▶ _Collected data_

· · ·

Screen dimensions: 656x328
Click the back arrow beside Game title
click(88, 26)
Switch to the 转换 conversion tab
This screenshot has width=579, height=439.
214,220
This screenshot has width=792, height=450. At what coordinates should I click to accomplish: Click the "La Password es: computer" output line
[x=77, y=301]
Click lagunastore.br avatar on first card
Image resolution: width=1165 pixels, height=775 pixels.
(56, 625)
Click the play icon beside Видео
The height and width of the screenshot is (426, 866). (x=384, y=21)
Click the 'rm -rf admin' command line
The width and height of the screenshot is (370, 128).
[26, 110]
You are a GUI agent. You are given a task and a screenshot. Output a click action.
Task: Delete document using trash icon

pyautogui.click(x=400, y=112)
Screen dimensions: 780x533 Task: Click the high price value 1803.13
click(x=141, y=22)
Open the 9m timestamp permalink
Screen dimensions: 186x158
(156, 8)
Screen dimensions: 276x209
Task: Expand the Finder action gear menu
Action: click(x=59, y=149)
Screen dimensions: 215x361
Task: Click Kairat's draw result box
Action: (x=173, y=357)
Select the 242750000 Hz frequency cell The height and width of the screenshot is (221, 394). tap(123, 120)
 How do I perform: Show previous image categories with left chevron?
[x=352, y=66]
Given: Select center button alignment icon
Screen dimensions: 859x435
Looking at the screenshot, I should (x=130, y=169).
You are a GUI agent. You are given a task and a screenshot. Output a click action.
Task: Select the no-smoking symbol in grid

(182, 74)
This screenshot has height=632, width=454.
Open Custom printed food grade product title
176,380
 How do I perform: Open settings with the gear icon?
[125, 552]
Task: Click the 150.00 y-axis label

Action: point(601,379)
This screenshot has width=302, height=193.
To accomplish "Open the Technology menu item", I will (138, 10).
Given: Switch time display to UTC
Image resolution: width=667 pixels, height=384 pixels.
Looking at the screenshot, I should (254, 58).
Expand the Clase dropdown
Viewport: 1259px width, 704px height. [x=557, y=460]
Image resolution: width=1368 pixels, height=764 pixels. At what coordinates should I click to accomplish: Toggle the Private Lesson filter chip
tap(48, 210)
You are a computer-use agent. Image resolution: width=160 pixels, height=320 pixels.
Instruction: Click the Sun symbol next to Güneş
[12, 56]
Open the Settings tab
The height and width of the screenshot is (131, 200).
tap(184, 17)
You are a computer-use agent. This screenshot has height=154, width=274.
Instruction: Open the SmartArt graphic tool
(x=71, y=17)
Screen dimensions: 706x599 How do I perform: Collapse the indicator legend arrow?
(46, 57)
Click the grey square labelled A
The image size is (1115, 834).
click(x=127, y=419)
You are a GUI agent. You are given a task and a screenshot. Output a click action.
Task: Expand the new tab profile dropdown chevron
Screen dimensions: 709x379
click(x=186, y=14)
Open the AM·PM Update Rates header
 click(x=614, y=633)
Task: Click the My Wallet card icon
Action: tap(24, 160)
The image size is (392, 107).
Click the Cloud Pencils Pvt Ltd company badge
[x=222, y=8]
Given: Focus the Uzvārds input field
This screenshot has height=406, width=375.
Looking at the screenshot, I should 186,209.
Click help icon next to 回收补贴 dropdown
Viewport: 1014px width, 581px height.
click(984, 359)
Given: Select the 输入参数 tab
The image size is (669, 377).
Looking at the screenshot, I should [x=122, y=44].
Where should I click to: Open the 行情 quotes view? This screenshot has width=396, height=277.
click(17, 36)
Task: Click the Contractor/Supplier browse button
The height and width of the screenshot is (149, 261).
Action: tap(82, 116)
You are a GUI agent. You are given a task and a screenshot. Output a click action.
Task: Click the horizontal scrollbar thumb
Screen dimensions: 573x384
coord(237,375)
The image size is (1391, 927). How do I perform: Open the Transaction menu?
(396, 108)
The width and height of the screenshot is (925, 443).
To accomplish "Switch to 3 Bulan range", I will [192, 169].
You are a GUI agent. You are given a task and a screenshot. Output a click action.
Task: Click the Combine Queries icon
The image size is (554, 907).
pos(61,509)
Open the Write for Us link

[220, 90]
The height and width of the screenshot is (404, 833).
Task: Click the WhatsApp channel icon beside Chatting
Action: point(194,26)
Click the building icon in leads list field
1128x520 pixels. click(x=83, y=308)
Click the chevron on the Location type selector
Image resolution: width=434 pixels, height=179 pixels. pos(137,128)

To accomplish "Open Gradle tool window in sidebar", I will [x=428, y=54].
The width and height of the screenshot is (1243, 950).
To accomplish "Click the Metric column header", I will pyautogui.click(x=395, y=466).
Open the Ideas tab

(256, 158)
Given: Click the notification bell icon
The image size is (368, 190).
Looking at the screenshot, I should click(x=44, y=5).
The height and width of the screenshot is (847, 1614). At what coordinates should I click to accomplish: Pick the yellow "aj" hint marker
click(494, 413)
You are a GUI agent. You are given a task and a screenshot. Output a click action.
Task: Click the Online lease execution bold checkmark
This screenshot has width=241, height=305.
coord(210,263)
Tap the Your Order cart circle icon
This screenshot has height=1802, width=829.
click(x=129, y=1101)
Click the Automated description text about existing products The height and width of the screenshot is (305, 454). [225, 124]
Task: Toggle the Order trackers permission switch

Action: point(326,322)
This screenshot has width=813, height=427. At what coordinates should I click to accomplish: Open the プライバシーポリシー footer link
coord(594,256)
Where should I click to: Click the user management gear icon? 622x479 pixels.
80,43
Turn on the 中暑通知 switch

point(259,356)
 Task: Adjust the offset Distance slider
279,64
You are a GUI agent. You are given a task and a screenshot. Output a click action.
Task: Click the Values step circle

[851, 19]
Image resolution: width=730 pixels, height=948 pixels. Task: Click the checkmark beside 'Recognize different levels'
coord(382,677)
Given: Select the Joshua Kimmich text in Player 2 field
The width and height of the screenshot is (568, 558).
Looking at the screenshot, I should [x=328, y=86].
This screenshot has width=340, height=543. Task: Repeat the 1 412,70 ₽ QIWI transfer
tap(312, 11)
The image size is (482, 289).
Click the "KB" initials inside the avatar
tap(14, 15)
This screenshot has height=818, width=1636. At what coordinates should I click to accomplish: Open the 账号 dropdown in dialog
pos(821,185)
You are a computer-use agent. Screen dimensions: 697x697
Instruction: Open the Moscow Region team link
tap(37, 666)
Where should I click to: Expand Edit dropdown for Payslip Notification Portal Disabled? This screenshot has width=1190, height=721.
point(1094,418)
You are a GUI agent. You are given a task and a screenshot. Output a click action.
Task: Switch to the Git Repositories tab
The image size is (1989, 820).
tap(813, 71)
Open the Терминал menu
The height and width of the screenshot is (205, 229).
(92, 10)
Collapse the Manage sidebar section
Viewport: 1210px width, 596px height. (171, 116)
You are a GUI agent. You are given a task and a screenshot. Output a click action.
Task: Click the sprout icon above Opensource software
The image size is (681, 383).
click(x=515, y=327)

· · ·

▶ _What is expected_
Going through the entries, return every line holding the word "text".

▶ _Worked solution_
Click the Automated description text about existing products The height and width of the screenshot is (305, 454). [225, 124]
Given: Select the Joshua Kimmich text in Player 2 field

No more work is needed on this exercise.